Carla Sperry never expected to be looked at as an expert in the Catholic faith. “Sometimes, even when my son was in the seminary, people would come up to me and say, ‘Oh, you’re the mother of a seminarian!’ and they would think that I would know so much about our religion.”
A growing group of moms is finding solidarity with other mothers who not only understand that, but ride the same roller coaster of emotions as their children further discern or live a religious vocation. Sperry, whose son — Fr. Scott Michael Sperry — was ordained to the priesthood last year, is part of this group of moms who cling to their rosaries and each other every first Saturday of the month.
The group doesn’t have a formal name, but its purpose is clear: to pray the Joyful Mysteries for their children discerning or living a religious vocation.
Rita Lee, a parishioner of St. Thomas the Apostle in Phoenix and the group’s founder, sits right in the middle of the group’s target audience. Herson, Dcn. Ryan Lee, is in his final year of discerning the priesthood and is living the vows of a deacon in that transition period. She learned during annual meetings of seminarian parents with the diocesan vocations director that some mothers felt sad about their sons’ calling, while others felt mad and many felt blessed.
“Fast forward a number of years and I guess the Holy Spirit finally spoke to me and gave me the grace to think that possibly we could come together as a group of mothers of seminarians, priests and religious, to pray specifically the rosary for our children,” Lee said.

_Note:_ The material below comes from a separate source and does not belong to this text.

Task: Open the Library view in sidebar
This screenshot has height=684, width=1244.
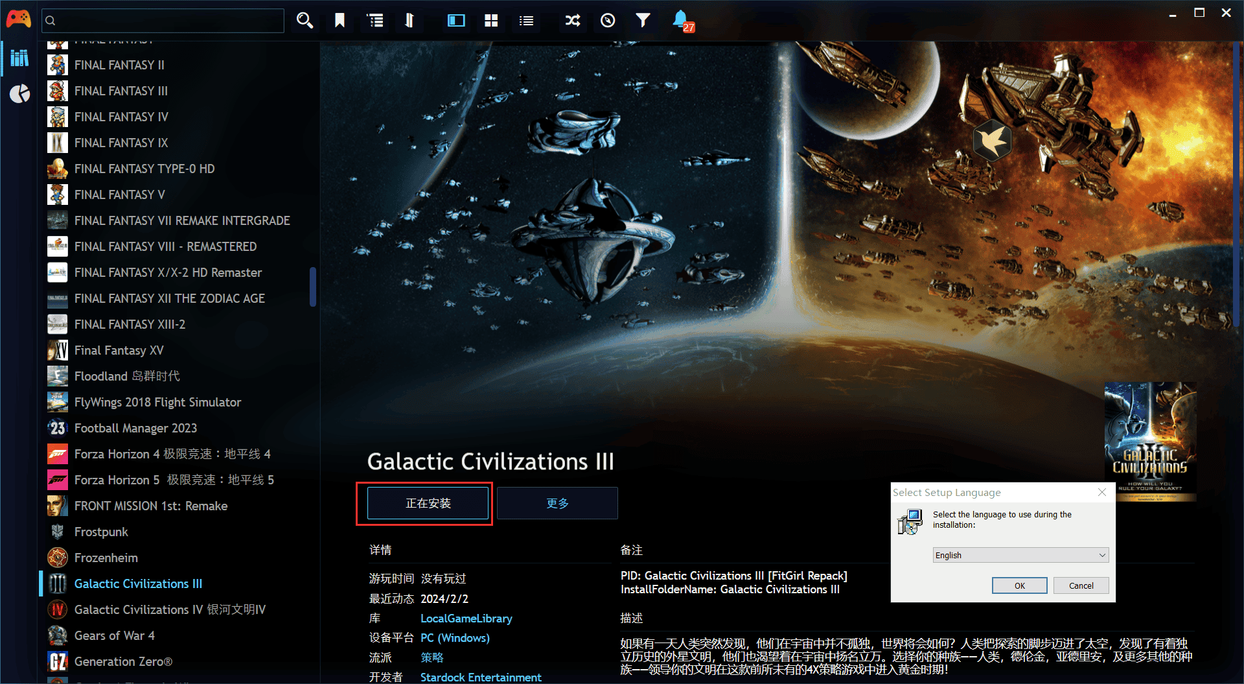Action: (19, 58)
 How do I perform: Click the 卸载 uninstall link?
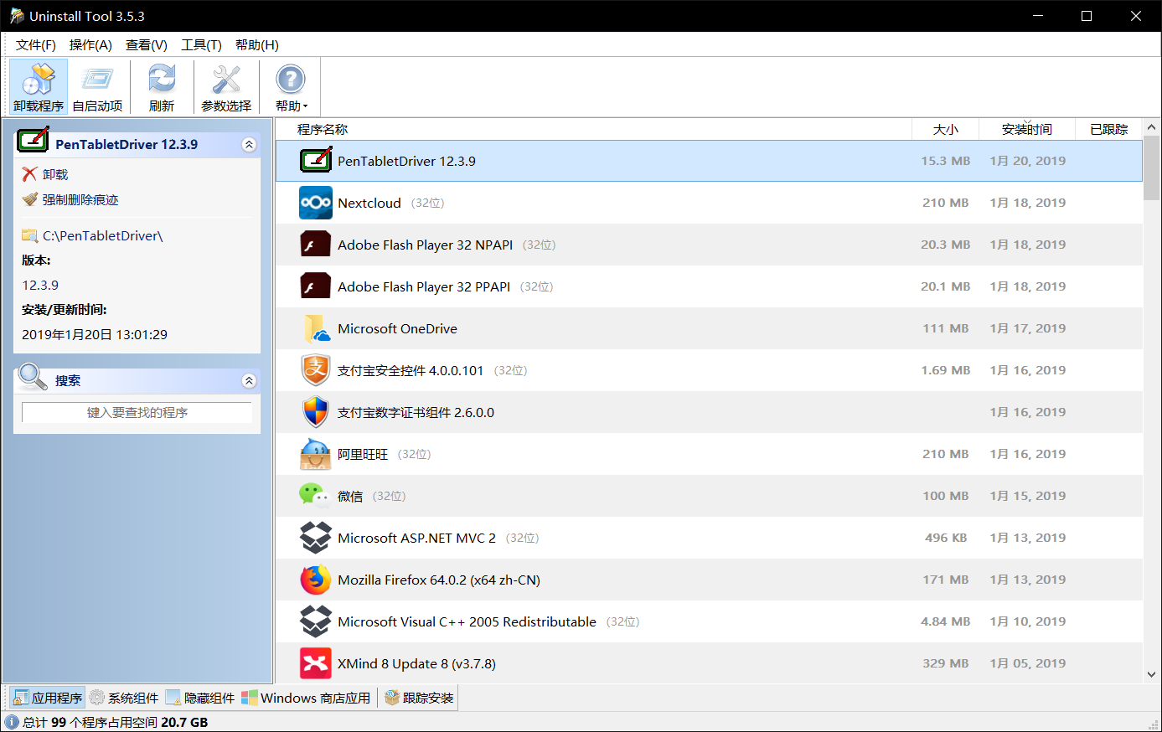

The group currently consists of 30-35 members, who meet at a different parish each month, ensuring that no one has to consistently drive a long distance.
Anne Sanfilippo, a parishioner of St. Bernard of Clairvaux in Scottsdale, enjoys interacting with mothers of newly ordained priests and seminarians in the group. Her son, Fr. David Sanfilippo, has been a priest for 21 years and currently serves as the diocese’s Vicar of Priests.
“If they have any questions, it’s nice that they have somebody to fall back on … to say, ‘I’m feeling kind of sad and happy at the same time about the vocation. Did you feel that?’ And yes we did,” she said. “In our humanity, in our worldly thinking, we tend to think of it as a loss, but in the heavenly thinking, it’s truly, truly a blessing beyond words.”
Mothers who attend the meetings come to talk and laugh but mainly to pray. “We came together and we wanted to have our main focus be specifically on prayer, we didn’t want to be just another social group,” Lee said. “We pray the Rosary and we talk about problems, issues, challenges or graces that we or our children might have.”
“There’s nothing you can do for them, other than pray for them, so that’s probably what this group has been most rewarding for,” she said.
All mothers are welcome to join the group, Lee said, “Every mother whose son is a priest or seminarian anywhere in the world, any mom whose daughter is a consecrated religious, all are very welcome to join our group and we would love to have them.”